All the entries, exactly as they read, must be written out again.

__Input data__:
::::::::::

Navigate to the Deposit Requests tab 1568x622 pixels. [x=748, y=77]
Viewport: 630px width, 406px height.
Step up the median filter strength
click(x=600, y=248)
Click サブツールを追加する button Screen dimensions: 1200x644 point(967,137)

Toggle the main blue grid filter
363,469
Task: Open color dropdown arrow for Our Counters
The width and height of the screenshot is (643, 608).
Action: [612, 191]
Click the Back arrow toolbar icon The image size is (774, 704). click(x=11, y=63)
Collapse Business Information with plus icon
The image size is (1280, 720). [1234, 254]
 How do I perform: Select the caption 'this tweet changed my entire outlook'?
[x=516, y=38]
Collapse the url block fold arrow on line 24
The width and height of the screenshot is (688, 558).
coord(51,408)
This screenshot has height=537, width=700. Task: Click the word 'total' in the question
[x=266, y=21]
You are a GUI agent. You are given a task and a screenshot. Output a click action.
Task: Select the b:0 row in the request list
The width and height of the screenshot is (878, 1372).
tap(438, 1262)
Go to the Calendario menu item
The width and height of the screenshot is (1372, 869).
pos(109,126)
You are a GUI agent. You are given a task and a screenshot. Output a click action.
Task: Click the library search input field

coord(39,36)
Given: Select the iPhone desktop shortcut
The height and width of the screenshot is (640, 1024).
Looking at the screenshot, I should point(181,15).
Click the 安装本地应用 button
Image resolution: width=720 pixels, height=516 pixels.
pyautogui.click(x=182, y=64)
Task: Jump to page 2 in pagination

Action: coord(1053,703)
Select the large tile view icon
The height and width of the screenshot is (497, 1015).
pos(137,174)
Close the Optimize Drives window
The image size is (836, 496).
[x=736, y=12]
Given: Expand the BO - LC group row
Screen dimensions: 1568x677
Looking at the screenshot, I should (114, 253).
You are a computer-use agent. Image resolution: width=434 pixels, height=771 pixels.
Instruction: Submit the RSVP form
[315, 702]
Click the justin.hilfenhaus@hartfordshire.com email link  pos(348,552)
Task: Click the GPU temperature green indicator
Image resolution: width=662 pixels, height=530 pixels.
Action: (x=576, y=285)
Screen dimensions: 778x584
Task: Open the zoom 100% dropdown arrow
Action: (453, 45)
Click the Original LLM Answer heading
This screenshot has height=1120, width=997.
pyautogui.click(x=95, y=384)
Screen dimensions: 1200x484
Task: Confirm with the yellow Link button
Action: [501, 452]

::::::::::

__Reply to the task__:
Navigate to the Deposit Requests tab 1568x622 pixels. [x=748, y=77]
Viewport: 630px width, 406px height.
Step up the median filter strength
click(x=600, y=248)
Click サブツールを追加する button Screen dimensions: 1200x644 point(967,137)

Toggle the main blue grid filter
363,469
Task: Open color dropdown arrow for Our Counters
The width and height of the screenshot is (643, 608).
Action: [612, 191]
Click the Back arrow toolbar icon The image size is (774, 704). click(x=11, y=63)
Collapse Business Information with plus icon
The image size is (1280, 720). [1234, 254]
 How do I perform: Select the caption 'this tweet changed my entire outlook'?
[x=516, y=38]
Collapse the url block fold arrow on line 24
The width and height of the screenshot is (688, 558).
coord(51,408)
This screenshot has height=537, width=700. Task: Click the word 'total' in the question
[x=266, y=21]
You are a GUI agent. You are given a task and a screenshot. Output a click action.
Task: Select the b:0 row in the request list
The width and height of the screenshot is (878, 1372).
tap(438, 1262)
Go to the Calendario menu item
The width and height of the screenshot is (1372, 869).
pos(109,126)
You are a GUI agent. You are given a task and a screenshot. Output a click action.
Task: Click the library search input field

coord(39,36)
Given: Select the iPhone desktop shortcut
The height and width of the screenshot is (640, 1024).
Looking at the screenshot, I should point(181,15).
Click the 安装本地应用 button
Image resolution: width=720 pixels, height=516 pixels.
pyautogui.click(x=182, y=64)
Task: Jump to page 2 in pagination

Action: coord(1053,703)
Select the large tile view icon
The height and width of the screenshot is (497, 1015).
pos(137,174)
Close the Optimize Drives window
The image size is (836, 496).
[x=736, y=12]
Given: Expand the BO - LC group row
Screen dimensions: 1568x677
Looking at the screenshot, I should (114, 253).
You are a computer-use agent. Image resolution: width=434 pixels, height=771 pixels.
Instruction: Submit the RSVP form
[315, 702]
Click the justin.hilfenhaus@hartfordshire.com email link  pos(348,552)
Task: Click the GPU temperature green indicator
Image resolution: width=662 pixels, height=530 pixels.
Action: (x=576, y=285)
Screen dimensions: 778x584
Task: Open the zoom 100% dropdown arrow
Action: (453, 45)
Click the Original LLM Answer heading
This screenshot has height=1120, width=997.
pyautogui.click(x=95, y=384)
Screen dimensions: 1200x484
Task: Confirm with the yellow Link button
Action: [501, 452]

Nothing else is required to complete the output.